Recorded information: Begin

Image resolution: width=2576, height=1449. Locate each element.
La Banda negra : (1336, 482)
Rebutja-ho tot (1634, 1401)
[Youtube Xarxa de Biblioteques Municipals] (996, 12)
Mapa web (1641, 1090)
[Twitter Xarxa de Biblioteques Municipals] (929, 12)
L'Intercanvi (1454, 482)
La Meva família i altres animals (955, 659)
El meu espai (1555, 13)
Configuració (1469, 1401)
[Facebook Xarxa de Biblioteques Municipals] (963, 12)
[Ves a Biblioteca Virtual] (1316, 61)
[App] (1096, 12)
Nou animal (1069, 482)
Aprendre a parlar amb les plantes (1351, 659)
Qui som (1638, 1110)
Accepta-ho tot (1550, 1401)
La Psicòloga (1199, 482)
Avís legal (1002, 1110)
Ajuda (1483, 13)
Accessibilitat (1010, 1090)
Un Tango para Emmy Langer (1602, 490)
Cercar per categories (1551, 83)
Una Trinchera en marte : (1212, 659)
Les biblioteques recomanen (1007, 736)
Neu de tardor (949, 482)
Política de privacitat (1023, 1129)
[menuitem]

Recorded information: End

§ Exercise directions
Search the entries for the word "Municipals" and gather every line where it appears.

§ Task output
[Youtube Xarxa de Biblioteques Municipals] (996, 12)
[Twitter Xarxa de Biblioteques Municipals] (929, 12)
[Facebook Xarxa de Biblioteques Municipals] (963, 12)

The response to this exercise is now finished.